AGOA 2026 : le Gabon exclu du programme américain malgré des échanges en hausse de 23% | Gabonreview.com | Actualité du Gabon |

AGOA 2026 : le Gabon exclu du programme américain malgré des échanges en hausse de 23% | Gabonreview.com | Actualité du Gabon |

 

Alors que le président américain Donald Trump a reconduit le 3 février 2026 l’African Growth and Opportunity Act (AGOA) jusqu’au 31 décembre 2026 avec effet rétroactif, le Gabon figure parmi les pays africains exclus du programme cette année. Une éviction qui interroge au regard d’échanges commerciaux bilatéraux en nette progression, atteignant 426,2 millions de dollars en 2024, soit une hausse de 23,1% sur un an. L’ambassadeur Jamieson Greer a annoncé une modernisation du programme alignée sur la politique « America First ».

Pour le Gabon, le verdict du Bureau du représentant américain au commerce (USTR) est sans appel : le pays n’est pas éligible pour l’année 2026. Si le communiqué ne détaille pas individuellement les manquements, les critères de sélection rappellent les défis auxquels Libreville fait face. © GabonReview / Dall-E (Intelligence artificielle)

 

La décision est tombée par voie de communiqué officiel : le programme AGOA, pilier des relations commerciales américano-africaines, est reconduit jusqu’au 31 décembre 2026, avec un effet rétroactif au 30 septembre 2025. Cette extension ne s’accompagne toutefois pas d’un assouplissement.

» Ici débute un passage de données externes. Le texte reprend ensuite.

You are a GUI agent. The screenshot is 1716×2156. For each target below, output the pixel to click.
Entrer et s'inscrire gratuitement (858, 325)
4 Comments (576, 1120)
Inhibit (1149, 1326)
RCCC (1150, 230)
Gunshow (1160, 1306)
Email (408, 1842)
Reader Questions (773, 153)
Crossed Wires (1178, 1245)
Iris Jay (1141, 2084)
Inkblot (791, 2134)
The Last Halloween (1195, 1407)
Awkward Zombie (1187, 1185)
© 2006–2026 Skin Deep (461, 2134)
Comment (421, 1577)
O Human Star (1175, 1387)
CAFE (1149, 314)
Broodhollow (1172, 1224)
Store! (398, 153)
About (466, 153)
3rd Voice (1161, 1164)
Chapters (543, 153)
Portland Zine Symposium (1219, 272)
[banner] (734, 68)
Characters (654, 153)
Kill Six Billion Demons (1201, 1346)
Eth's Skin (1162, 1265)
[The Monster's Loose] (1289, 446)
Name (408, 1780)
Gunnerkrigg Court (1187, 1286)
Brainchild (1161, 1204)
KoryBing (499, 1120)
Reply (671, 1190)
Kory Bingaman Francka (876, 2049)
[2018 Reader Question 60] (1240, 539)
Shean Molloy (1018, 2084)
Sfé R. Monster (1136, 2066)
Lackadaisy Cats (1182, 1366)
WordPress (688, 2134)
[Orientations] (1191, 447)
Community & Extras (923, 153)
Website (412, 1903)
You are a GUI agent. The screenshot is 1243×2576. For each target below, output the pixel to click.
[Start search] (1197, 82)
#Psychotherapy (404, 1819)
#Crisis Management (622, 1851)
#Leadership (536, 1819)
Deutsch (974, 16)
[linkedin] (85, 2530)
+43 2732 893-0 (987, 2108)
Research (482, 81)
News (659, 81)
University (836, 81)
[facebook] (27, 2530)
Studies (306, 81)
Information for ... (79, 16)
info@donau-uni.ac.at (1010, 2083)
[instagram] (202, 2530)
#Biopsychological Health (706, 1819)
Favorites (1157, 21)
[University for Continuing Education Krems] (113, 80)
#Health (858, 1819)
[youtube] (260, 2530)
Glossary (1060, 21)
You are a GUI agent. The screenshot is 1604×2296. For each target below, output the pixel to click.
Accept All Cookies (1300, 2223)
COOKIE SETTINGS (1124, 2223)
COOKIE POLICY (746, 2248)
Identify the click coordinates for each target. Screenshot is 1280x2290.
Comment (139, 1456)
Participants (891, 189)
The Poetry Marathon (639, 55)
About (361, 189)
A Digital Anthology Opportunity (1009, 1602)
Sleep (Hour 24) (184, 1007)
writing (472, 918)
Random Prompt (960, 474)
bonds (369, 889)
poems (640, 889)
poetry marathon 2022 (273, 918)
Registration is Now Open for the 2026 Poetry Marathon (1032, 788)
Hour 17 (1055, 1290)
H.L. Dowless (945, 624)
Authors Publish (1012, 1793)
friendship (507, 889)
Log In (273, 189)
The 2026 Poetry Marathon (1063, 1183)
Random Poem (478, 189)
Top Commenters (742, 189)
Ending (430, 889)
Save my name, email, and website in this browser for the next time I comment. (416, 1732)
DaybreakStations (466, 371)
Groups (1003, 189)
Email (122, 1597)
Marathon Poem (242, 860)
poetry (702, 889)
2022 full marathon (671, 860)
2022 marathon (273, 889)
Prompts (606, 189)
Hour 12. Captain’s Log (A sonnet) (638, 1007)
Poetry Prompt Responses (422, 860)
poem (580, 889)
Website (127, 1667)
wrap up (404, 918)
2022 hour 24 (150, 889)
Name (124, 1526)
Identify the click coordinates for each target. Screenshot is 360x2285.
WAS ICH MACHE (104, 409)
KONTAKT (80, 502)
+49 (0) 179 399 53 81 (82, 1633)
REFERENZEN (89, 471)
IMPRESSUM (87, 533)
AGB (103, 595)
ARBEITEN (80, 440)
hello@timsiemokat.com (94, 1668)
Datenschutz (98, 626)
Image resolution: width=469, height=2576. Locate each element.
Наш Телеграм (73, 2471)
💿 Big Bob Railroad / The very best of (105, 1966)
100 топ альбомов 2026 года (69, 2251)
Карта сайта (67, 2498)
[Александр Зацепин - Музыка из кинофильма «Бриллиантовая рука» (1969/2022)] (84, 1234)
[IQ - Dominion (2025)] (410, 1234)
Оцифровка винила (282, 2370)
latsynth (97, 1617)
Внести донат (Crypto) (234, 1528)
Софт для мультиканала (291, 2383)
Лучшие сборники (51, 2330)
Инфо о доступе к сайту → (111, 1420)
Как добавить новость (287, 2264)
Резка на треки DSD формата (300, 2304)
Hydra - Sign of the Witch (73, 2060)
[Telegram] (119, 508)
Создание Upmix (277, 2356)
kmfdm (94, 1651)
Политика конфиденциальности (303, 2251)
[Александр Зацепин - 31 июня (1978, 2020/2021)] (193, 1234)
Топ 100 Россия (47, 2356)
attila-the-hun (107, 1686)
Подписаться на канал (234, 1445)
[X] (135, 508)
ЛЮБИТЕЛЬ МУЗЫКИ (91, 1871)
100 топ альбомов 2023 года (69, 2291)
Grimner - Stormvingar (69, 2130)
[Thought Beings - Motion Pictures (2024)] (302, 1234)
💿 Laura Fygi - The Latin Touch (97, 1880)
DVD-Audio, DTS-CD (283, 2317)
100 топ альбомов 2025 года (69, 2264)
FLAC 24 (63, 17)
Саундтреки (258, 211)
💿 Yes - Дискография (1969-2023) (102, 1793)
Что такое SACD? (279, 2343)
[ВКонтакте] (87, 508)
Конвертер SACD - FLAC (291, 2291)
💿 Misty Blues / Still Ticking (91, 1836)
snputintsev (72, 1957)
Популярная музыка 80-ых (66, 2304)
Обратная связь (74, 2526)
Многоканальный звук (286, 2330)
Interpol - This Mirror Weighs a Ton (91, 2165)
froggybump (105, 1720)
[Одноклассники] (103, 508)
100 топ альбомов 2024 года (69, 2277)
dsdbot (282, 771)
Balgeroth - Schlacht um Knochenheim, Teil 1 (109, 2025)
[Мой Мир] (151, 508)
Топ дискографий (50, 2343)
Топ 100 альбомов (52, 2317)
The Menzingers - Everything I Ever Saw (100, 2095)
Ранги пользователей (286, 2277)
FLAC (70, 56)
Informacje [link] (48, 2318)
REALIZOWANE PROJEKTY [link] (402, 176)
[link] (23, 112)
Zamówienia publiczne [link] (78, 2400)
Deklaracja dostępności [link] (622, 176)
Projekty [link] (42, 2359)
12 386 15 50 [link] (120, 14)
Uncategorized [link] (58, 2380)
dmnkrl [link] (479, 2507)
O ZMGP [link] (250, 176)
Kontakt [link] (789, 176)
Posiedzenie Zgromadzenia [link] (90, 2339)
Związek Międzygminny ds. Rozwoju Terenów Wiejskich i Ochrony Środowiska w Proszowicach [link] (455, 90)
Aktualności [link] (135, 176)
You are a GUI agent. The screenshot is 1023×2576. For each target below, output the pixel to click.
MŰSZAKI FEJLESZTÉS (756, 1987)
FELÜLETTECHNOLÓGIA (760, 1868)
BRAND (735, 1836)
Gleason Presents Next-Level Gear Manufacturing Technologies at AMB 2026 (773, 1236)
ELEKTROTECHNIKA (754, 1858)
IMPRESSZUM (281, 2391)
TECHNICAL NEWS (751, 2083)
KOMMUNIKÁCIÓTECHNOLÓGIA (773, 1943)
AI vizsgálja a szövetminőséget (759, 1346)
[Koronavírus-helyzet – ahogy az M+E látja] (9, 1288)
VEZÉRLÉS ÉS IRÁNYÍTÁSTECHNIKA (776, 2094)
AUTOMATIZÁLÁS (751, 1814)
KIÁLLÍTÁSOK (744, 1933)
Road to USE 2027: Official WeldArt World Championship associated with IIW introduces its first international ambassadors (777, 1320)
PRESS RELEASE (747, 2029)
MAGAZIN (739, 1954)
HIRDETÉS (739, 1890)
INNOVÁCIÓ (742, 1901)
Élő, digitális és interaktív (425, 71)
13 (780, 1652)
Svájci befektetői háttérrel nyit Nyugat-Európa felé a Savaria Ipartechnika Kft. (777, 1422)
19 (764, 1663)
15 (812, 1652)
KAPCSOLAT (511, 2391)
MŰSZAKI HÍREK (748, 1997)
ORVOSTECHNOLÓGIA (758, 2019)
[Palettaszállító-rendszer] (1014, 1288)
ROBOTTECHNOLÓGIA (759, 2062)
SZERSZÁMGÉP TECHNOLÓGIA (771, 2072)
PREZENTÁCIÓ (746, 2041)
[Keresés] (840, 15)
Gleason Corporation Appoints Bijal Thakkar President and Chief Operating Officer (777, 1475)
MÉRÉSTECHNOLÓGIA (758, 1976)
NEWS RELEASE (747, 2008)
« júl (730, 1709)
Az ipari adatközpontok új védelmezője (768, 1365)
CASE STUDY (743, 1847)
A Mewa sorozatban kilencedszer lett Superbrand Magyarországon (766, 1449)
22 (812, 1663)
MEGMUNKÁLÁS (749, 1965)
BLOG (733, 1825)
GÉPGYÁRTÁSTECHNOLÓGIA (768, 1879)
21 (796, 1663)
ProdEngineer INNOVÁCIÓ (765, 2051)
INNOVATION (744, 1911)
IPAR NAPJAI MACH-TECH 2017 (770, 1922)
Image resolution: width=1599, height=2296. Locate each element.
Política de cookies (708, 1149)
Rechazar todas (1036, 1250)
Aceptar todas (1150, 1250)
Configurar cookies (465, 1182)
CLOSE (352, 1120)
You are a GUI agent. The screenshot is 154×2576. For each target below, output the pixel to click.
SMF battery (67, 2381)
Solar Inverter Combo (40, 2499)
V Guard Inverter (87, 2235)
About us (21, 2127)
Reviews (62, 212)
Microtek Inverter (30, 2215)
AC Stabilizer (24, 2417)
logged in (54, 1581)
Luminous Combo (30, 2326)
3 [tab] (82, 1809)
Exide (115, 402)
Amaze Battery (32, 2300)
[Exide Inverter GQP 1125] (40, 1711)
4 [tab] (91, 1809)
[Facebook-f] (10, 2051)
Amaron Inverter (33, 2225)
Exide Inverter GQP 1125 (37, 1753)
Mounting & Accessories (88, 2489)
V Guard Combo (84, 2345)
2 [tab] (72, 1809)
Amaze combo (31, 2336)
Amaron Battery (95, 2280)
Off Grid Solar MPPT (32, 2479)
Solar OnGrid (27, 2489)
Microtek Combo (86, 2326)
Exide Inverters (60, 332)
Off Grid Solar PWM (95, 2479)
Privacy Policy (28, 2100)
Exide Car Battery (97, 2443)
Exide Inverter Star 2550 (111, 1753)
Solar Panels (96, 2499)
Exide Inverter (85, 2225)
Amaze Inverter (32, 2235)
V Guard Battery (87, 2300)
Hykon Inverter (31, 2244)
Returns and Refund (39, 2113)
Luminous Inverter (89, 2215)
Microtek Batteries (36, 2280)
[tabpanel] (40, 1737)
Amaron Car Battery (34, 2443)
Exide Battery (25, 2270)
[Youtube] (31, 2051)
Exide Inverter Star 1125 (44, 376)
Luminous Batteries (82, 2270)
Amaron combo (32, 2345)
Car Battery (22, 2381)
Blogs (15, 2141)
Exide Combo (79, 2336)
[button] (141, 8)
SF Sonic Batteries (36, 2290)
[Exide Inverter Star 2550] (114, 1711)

Au contraire, l’ambassadeur Jamieson Greer a souligné sa volonté de transformer le programme. «L’AGOA du XXIᵉ siècle doit exiger davantage de nos partenaires commerciaux et offrir un meilleur accès aux marchés aux entreprises, agriculteurs et éleveurs américains», a-t-il déclaré.

Pour le Gabon, le verdict du Bureau du représentant américain au commerce (USTR) est sans appel : le pays n’est pas éligible pour l’année 2026. Si le communiqué ne détaille pas individuellement les manquements, les critères de sélection rappellent les défis auxquels Libreville fait face. Entre exigences de réformes structurelles et alignement sur la doctrine «America First», l’économie gabonaise doit naviguer dans un contexte de durcissement des conditions d’accès au marché préférentiel américain.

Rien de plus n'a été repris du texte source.